Он не думал, а оно пришло к нему, это родство, не определимое как плоть, душа или дух по своей отдельности – но как целое, никакими словами до конца не выразимое, вряд ли вовсе определяемое. Это чувство, ощущение, знание, данность, поселившееся в нём неожиданно и неотменимо, было как подарок, в буквальном смысле, ни за что ни про что – непонятно зачем, от кого и за что.
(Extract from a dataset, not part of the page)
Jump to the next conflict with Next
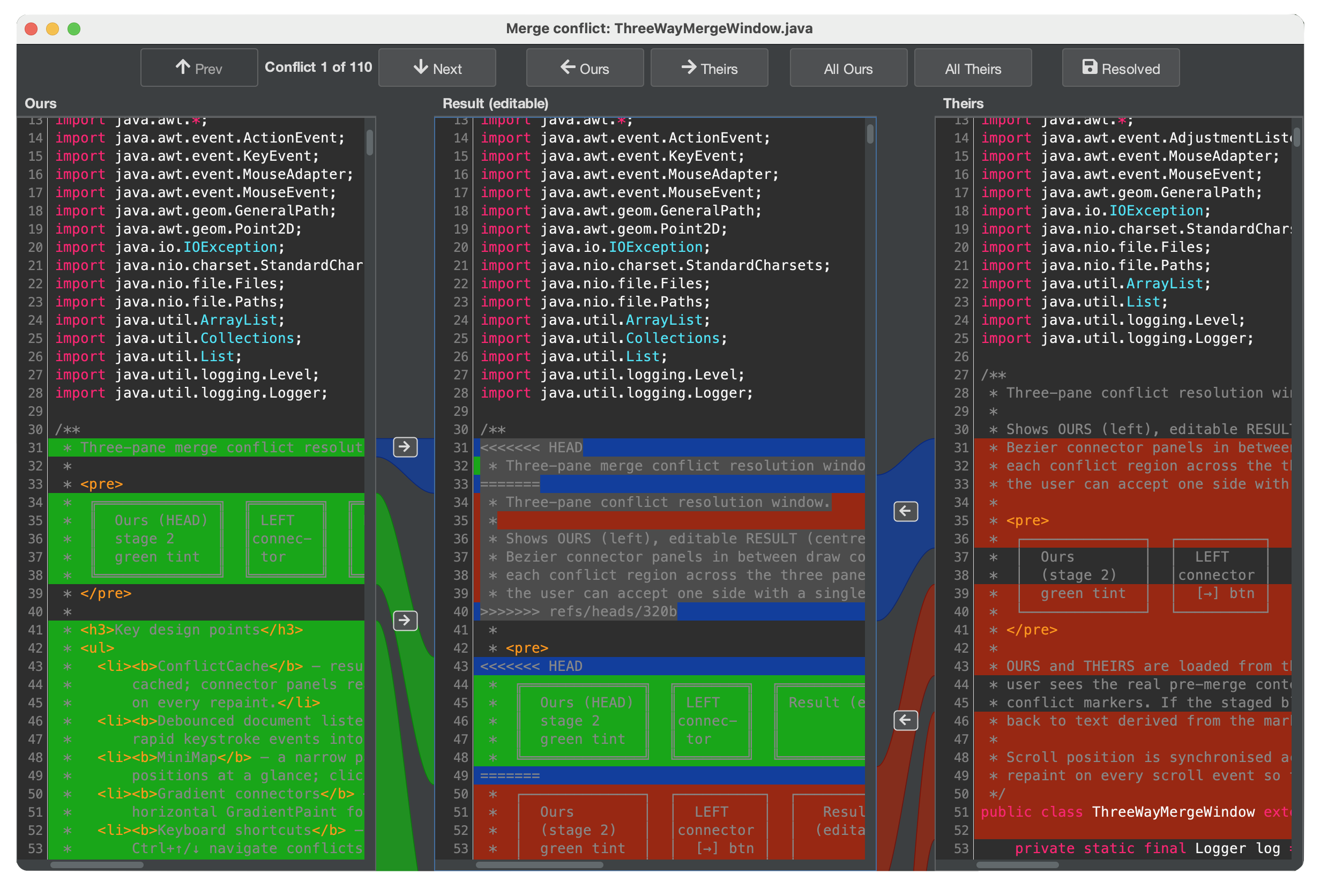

Если бы доктор Андре, как подобает ему по званию и рождению, был ревностным католиком, он назвал бы это промыслом Бога. Но Бог очень долго был для доктора лишь отдельно, само собой существующей сущностью, данностью, получаемой человеком при рождении вместе с родителями, Родиной и прочими важными обстоятельствами.
И ему показался непонятным предвестивший будущий подарок знак – сам по себе подарок, также ничем не обусловленный, абсолютно алогичный, возникший без какой-либо объективной причины или самого простого повода.
– Я плачу, Андре! Наши сады и парки погибают! Никто этого не видит. Наши сады стали хуже британских. Они мертвы! Разве может быть живым сад, когда он – не выращен из живой природы, а искусственно создан вместо неё!
Так экспрессивно даже для итальянца много лет подряд восклицал Марио, друг Андре по короткой военной компании и долгому русскому плену, садовник с виллы де Кастелло, до ненормальности увлеченный возрождением хиревшего, по его мнению, садово-паркового искусства Италии.